When we hear mention of the great female vocals of jazz, most will tend to think of Ella Fitzgerald and the great Lady Bird herself. Less frequently, we think of Lena Horne and Sarah Vaughn. The true aficionado will have their own favorite great lady of jazz come to mind. One of our favorites is the oft forgotten Anita O’Day.
Maybe I can sing
Although a phenomenal documentary, Anita O’Day: The Life of a Jazz Singer (2007), was released just a year after her passing, many portions of her personal and professional opus remain unsung.
O’Day possessed, undeniably, one of the most distinctive voices in any genre, ever. She owed the uniqueness of her voice and almost recitation-like singing style to a childhood tonsillectomy gone terribly wrong. The botched procedure left her voice handicapped and, quite literally, lacking the physical capability to hold notes or sing vibrato. But the persistent young O’Day, through years of practice and hard work, turned this into an advantage and conquered colleagues and audiences all the same.
In the film, a young O’Day steps onto the stage of the Newport Jazz Festival in a barely there cocktail dress and her infamous glass slippers, proceeding to mesmerize the audience with the effort a child makes to draw a smile from its mother.
In many ways, O’Day’s life and career were the essence of jazz and her time. Born in Kansas and raised in Chicago at the height of the Great Depression, O’Day was the perfect blend of the lowbrow elegance that so many jazz singers and musicians aspired to.
Growing up in a blue collar family, it was O’Day’s mother that set aside time during the week to teach her to play the piano and carry a tune. By age 14, and already too mature and feisty for her own good, O’Day signed up for a dance marathon, immediately winning second place on her first try, then joining the plenty older dancers on a tour. Having always aspired to be a singer, she soon began singing on these tours, for tips.
Despite the occasional dance marathon touring, O’Day managed to finish high school and was more than ready to leave home. She soon joined a Chicago dance act, the Six Young Ladies, but quit on her second night with the group, after barely being able to escape persistent men after their performance at the Celebrity Club.
In another documentary, she is quoted as saying around that time, “I don’t know. Maybe I can sing.” And soon she was doing just that, taking any gig she could get in Chicago’s night clubs.
An invitation from Dick Buckley, a danceathon buddy, came soon after to join his show at the Planet Mars and O’Day had steady work as a singer. She practiced daily, listening daily to the likes of Mildred Bailey and Billie Holiday.

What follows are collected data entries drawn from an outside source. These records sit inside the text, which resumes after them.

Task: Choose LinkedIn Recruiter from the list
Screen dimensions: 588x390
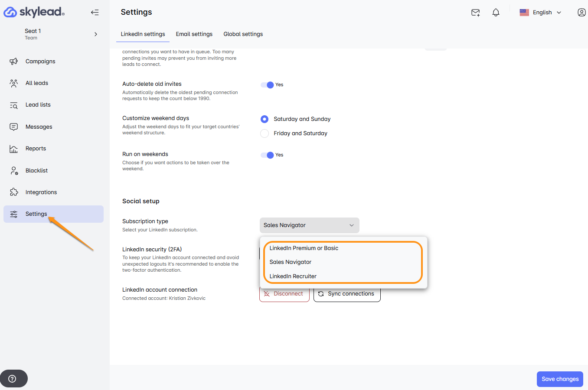Action: pos(293,276)
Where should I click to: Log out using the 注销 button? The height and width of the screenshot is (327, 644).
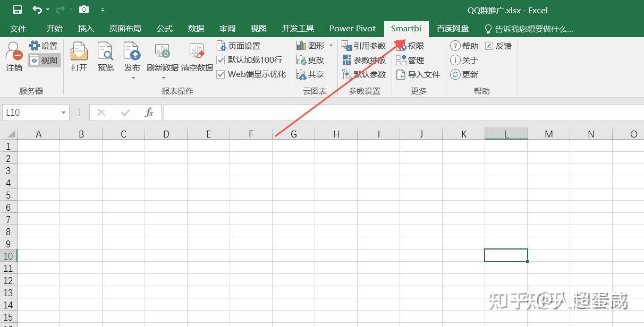[13, 60]
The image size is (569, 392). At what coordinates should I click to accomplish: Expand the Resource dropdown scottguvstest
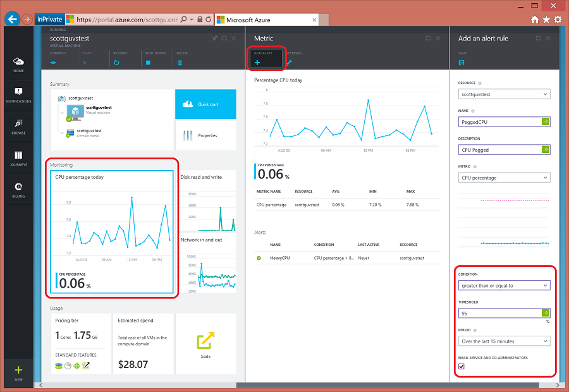[504, 94]
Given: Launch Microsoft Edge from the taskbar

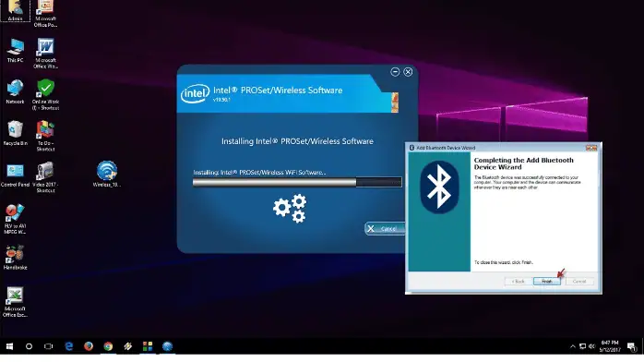Looking at the screenshot, I should tap(69, 346).
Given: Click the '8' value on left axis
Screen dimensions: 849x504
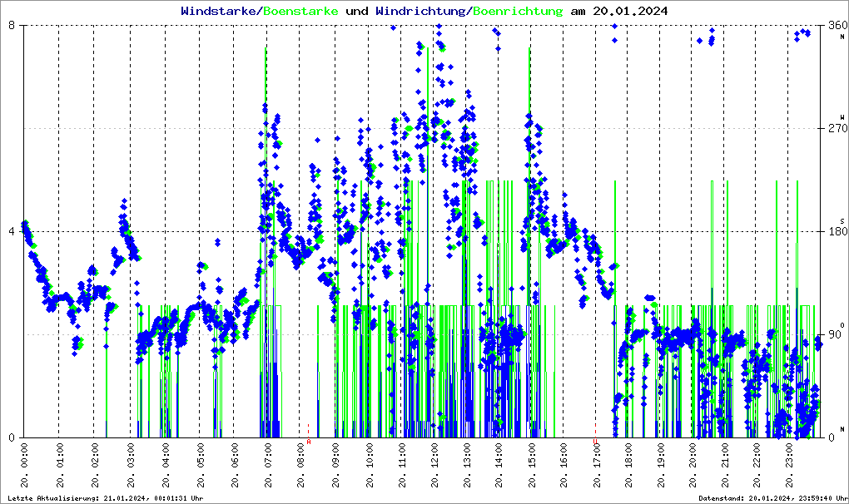Looking at the screenshot, I should click(12, 26).
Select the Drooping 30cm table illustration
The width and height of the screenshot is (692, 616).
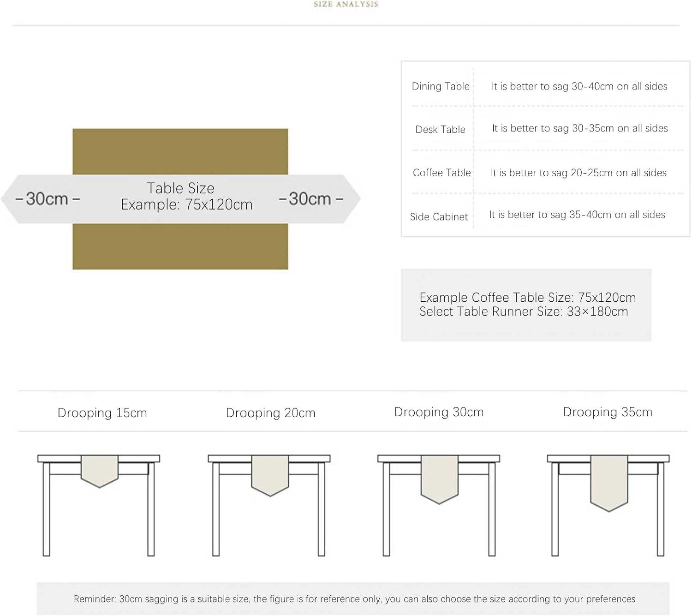click(x=439, y=505)
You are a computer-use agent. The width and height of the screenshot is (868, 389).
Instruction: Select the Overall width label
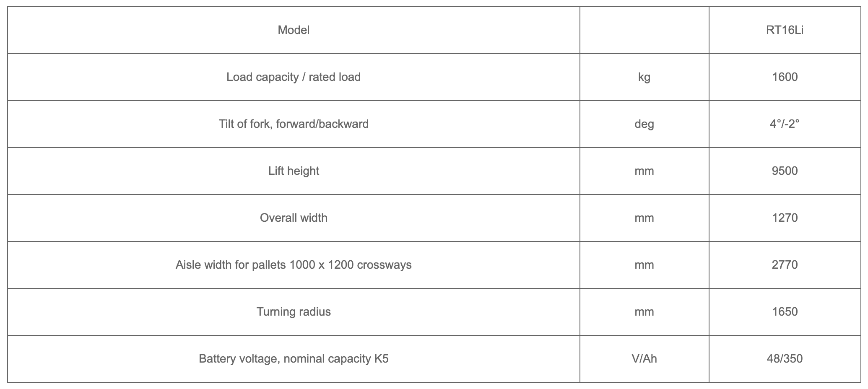[x=294, y=218]
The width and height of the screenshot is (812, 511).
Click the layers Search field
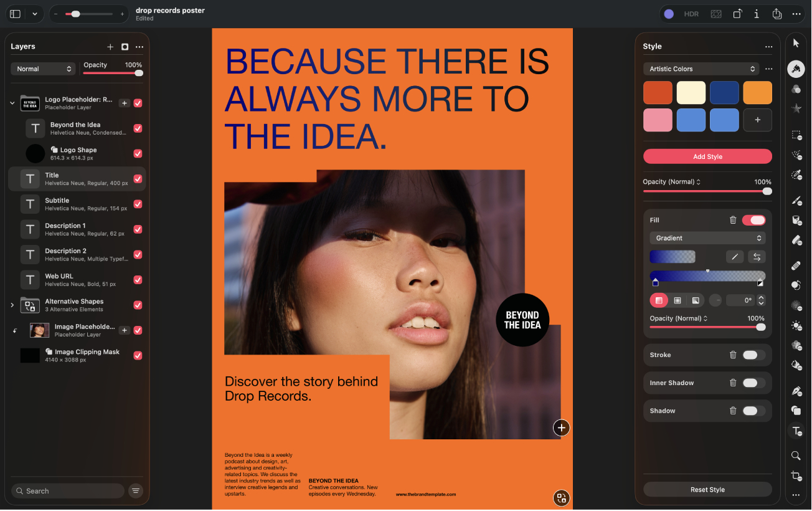coord(67,491)
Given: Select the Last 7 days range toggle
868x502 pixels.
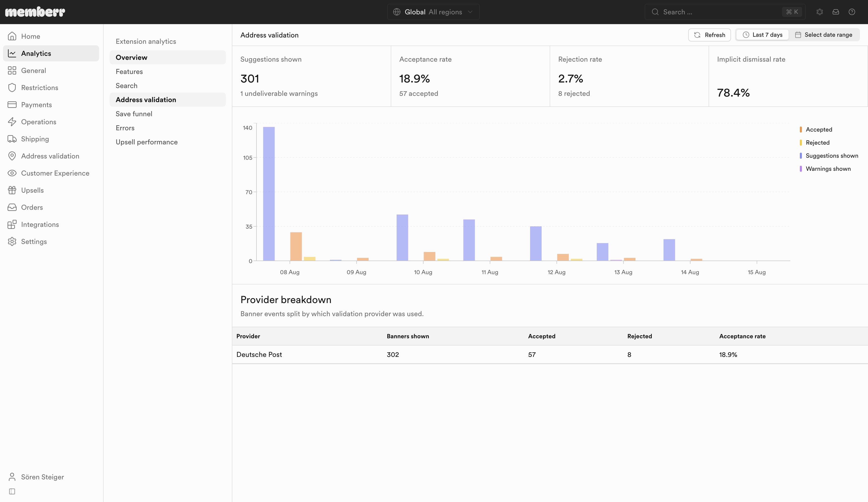Looking at the screenshot, I should pyautogui.click(x=762, y=35).
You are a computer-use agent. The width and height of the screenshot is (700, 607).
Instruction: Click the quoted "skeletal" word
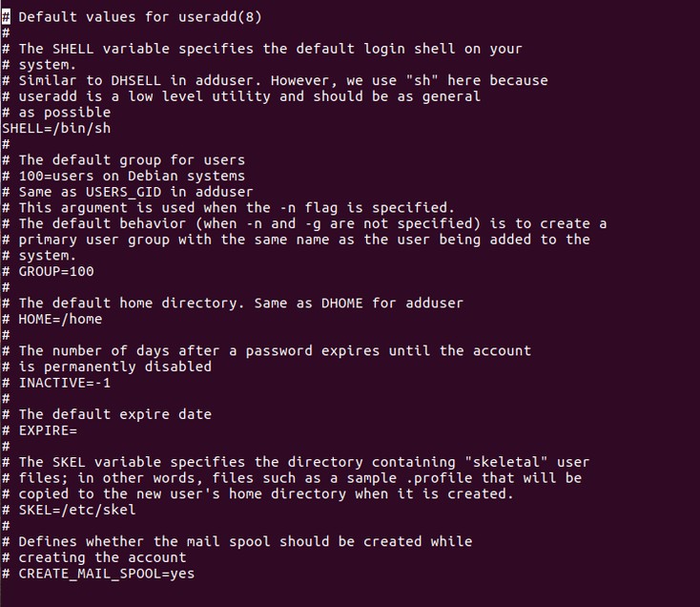[506, 462]
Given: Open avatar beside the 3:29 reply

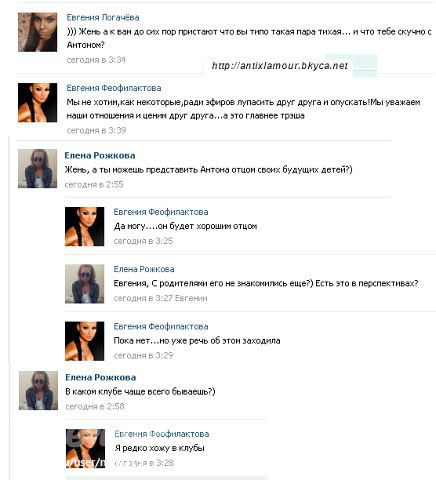Looking at the screenshot, I should coord(84,341).
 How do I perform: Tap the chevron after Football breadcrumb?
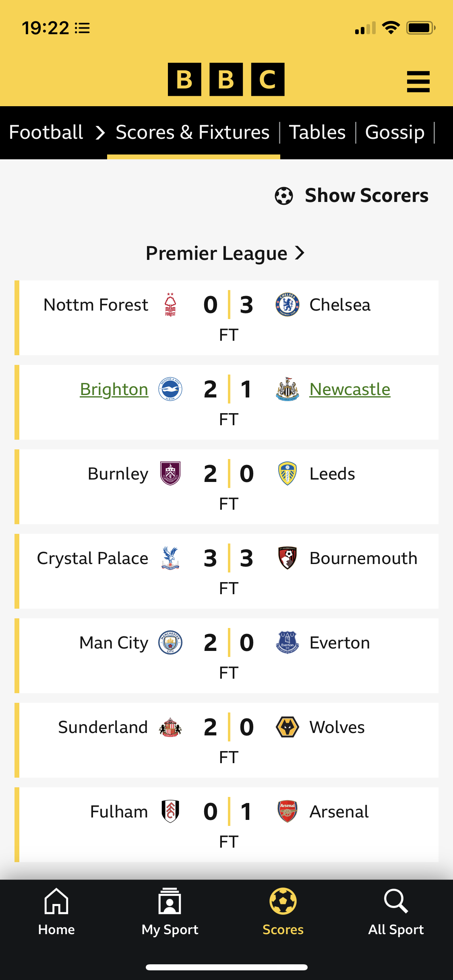tap(100, 133)
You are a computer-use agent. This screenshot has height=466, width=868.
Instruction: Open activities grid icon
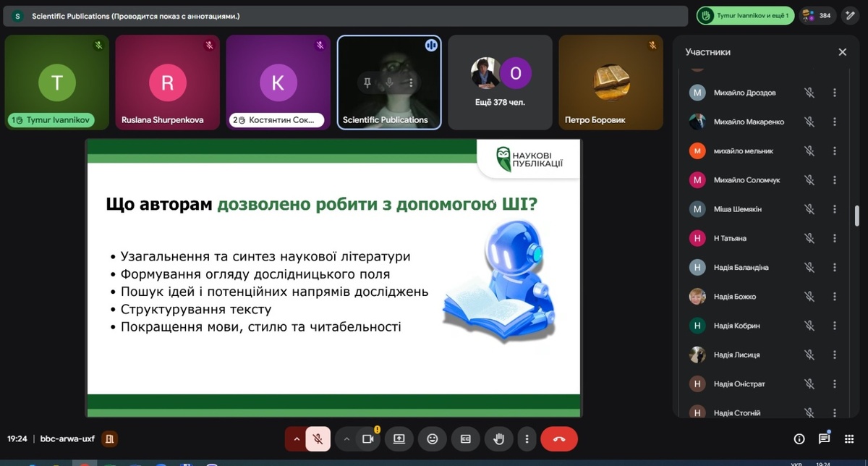click(849, 439)
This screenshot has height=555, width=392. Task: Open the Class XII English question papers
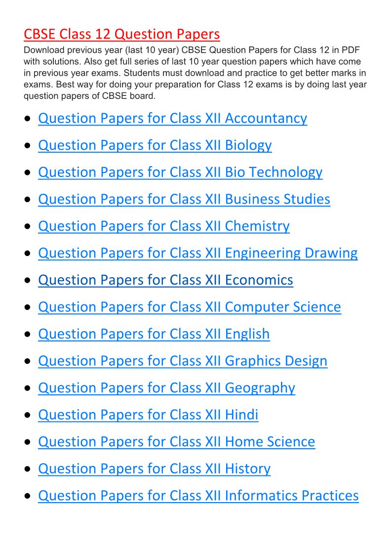pyautogui.click(x=154, y=334)
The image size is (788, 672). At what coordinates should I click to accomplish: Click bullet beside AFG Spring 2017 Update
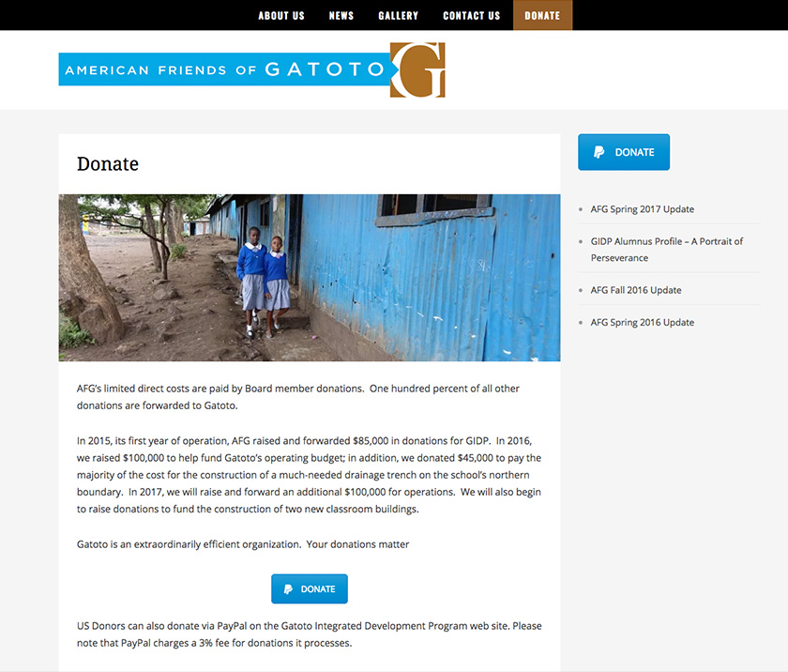click(581, 209)
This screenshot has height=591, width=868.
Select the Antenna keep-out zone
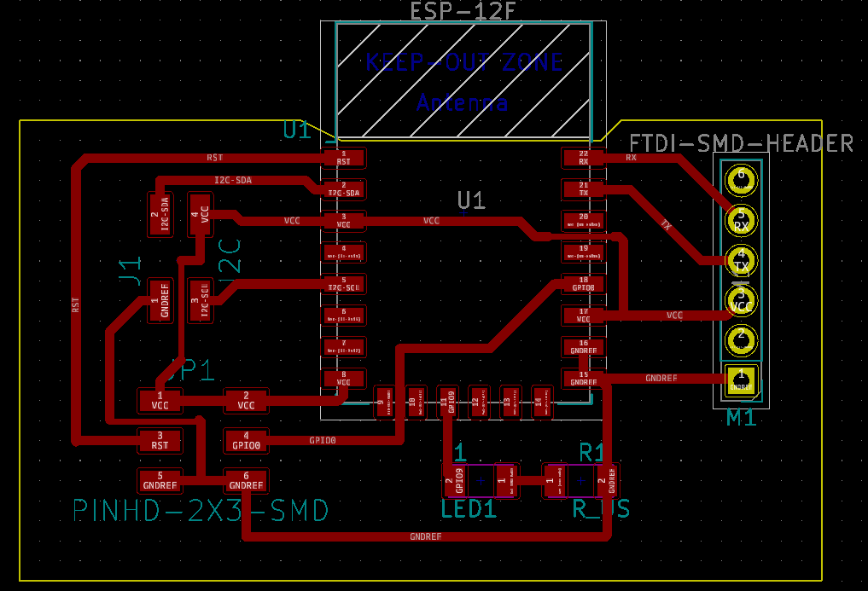[463, 81]
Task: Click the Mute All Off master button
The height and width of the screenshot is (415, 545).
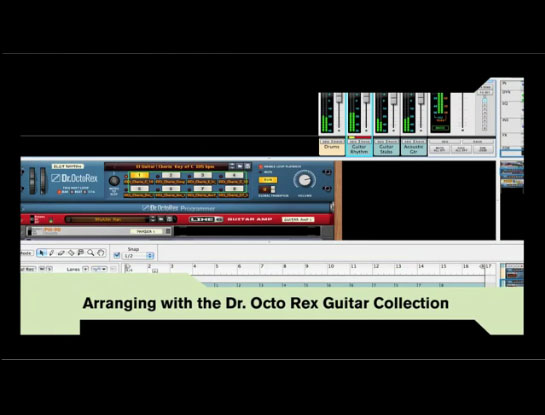Action: (x=439, y=149)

Her first success came in 1930, with Let Me Off Uptown, recorded while she was with influential Chicago drummer Gene Krupa’s band. Among her next successful successful song is a reminder of her singing roots, And Her Tears Flowed Like Wine, which was picked up by the director of The Big Sleep, in which Lauren Bacall’s character sings the tune, popularizing it almost immediately.
Unfortunately, O’Day’s troubles grew with her career. Though she wants to sing essential jazz pieces, she is coaxed and pressured by producers, managers, and fellow musicians to sing more popular songs. By this time, she has also picked up a drug addiction and is out all night and sleeping all day.
In 1955, despite difficulties, she released her debut album, with both jazz and more poppy tunes, titled simply Anita. In the next decade, O’Day recorded and released another twenty or so albums, each one jazzier than the last. Within time, these get here on the headliner lists of the world’s most prestigious jazz festivals and concerts throughout North America, Europe and as far as Japan, by the mid 1960s. O’Day was on a roll.
High as a kite
O’Day kicked her drug habit in 1967, but not before experiencing an overdose and clinical death. Speaking of her drug addiction later, she admitted to either being “high as a kite” or simply not remembering many of her performances. The addiction had become an intricate part of her music and voice.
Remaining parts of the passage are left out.